--- START ---

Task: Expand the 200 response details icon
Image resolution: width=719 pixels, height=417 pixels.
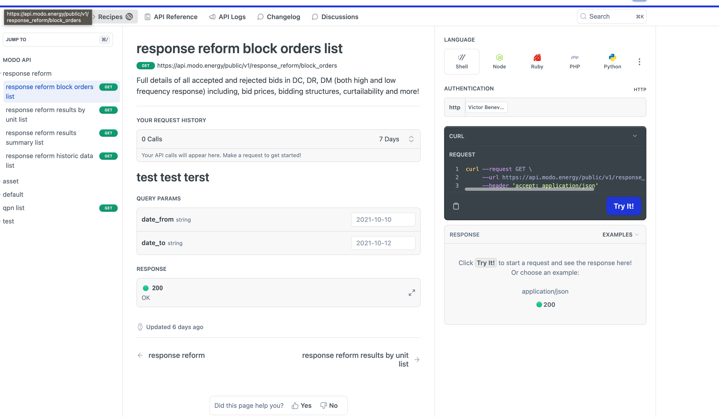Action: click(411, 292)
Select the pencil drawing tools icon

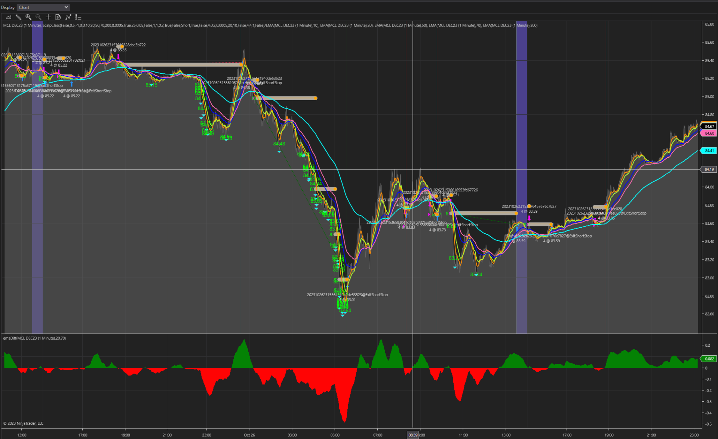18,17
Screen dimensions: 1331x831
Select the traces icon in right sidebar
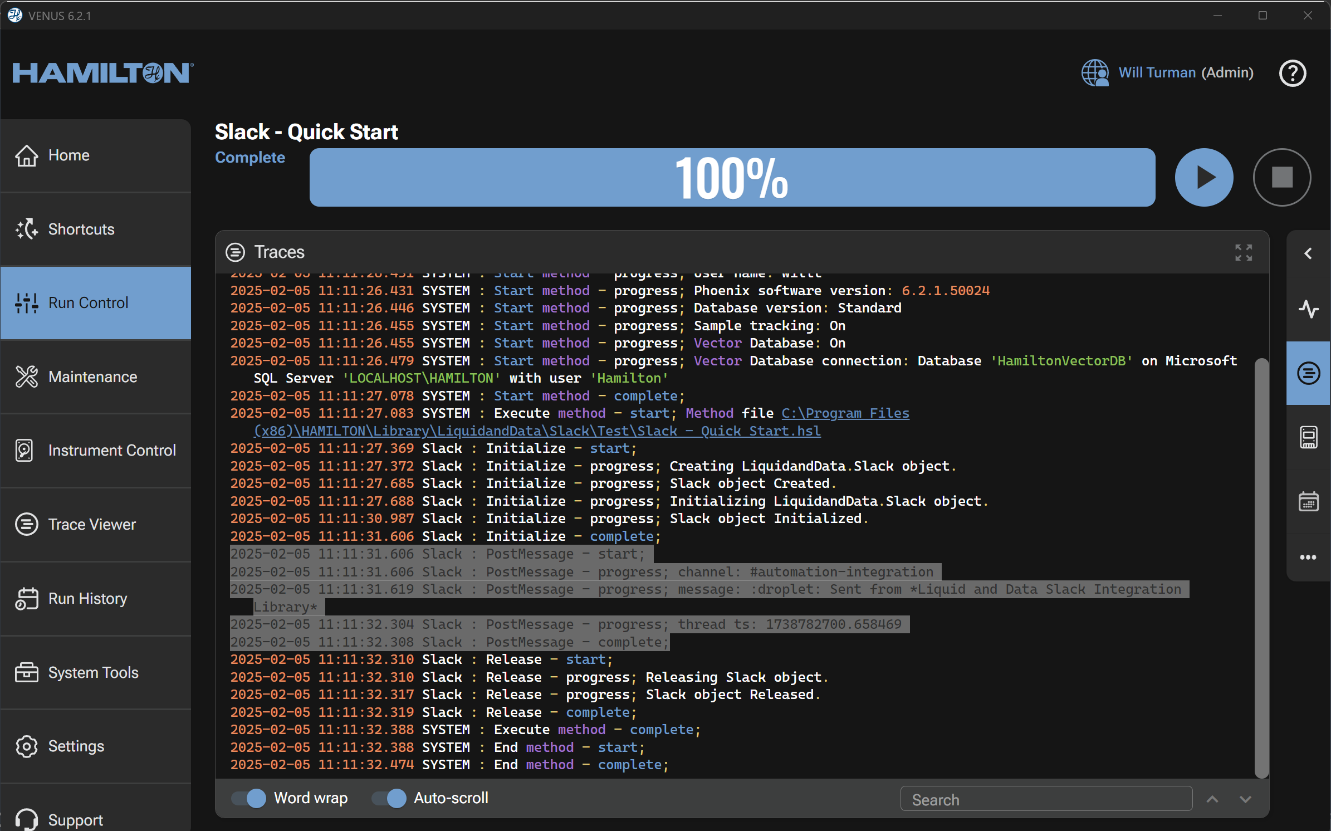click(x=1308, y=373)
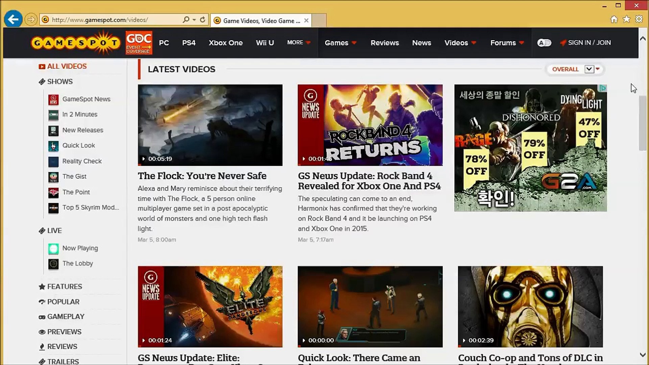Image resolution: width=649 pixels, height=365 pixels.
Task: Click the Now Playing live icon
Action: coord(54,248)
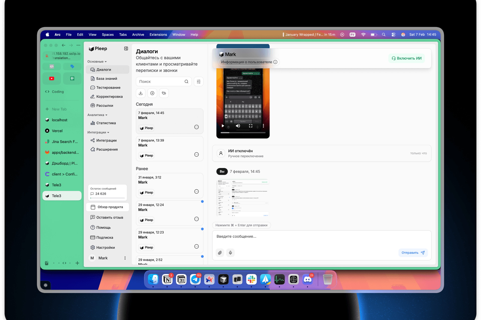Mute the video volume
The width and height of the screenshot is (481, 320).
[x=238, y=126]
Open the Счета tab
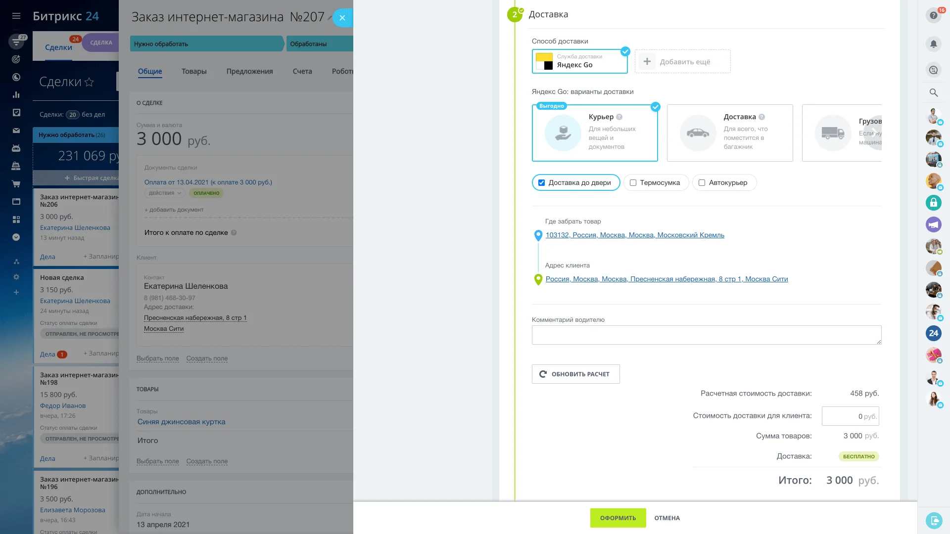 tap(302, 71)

--- END ---

*DIRECTIONS*: Could you restate every record above word for word, dropping the pictures?

*SOLVED PROBLEM*:
Task: Expand the 200 response details icon
Image resolution: width=719 pixels, height=417 pixels.
Action: click(411, 292)
Select the pencil drawing tools icon

18,17
Screen dimensions: 1331x831
Select the traces icon in right sidebar
click(x=1308, y=373)
Image resolution: width=649 pixels, height=365 pixels.
Task: Click the Now Playing live icon
Action: coord(54,248)
Mute the video volume
The width and height of the screenshot is (481, 320).
[x=238, y=126]
Open the Счета tab
 tap(302, 71)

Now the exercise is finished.